Defying rural Southern stereotypes in satirizing them

NPR reported a few days ago on a new genre of stand-up comedians:  progressive rednecks.  These are men (and perhaps some women, though none are noted in the story) who play on the stereotypes of rural Southerners by ridiculing them.  Referring to Trae Crowder, one of the more famous among this lot, Will Huntsberry explains:  
He's doing something almost entirely unheard of in mainstream comedy: making a big deal out of his "Southern-ness" and his progressive values. 
"Yeah, I'm a white trash, trailer baby from the deep South," Crowder said. "But I'm also educated, agnostic, well-read, cultured. I'm [all] of those things at the same time and if you can't reconcile those things in your head, that's your problem."
Huntsberry explains the specific genre these comedians have carved out:
Embracing this paradox, of loving the South, while also being horrified by it, is exactly what makes these comedians so different than the ones that have come before them.
Huntsberry notes how these men are different even from comedians like Jeff Foxworthy, who embraces southern stereotypes to get a laugh.
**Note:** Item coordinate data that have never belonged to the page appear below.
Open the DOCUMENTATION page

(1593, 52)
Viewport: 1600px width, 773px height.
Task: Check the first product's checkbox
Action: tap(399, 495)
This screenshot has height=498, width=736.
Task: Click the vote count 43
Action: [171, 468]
One thing I find especially interesting about this piece is Crowder's analysis of how he came to be confident enough to shrug off the culture of his upbringing.  He and fellow "liberal redneck" Drew Morgan were valedictorians of their respective small-town Tennessee high schools.  
Crowder said he was "seriously treated like Good Will Hunting, like a prodigy or something. And so I left thinking that's the way I was. We both had to come to terms with a lot of s***." 
Even though Crowder eventually realized he wasn't as smart as he thought he was, he says, his perception that he was a prodigy back then influences the way he rails against Southern conservatism today. 
"This is gonna sound really terrible," said Crowder. "But because that's the way it was from a very young age, I never really concerned myself with the opinions of other people. Like I knew they might not agree with me, but in my head I was like, 'well I'm Good Will Hunting and they're not. ... They're just wrong.'"
Crowder recently left his job negotiating federal contracts to do stand-up full time.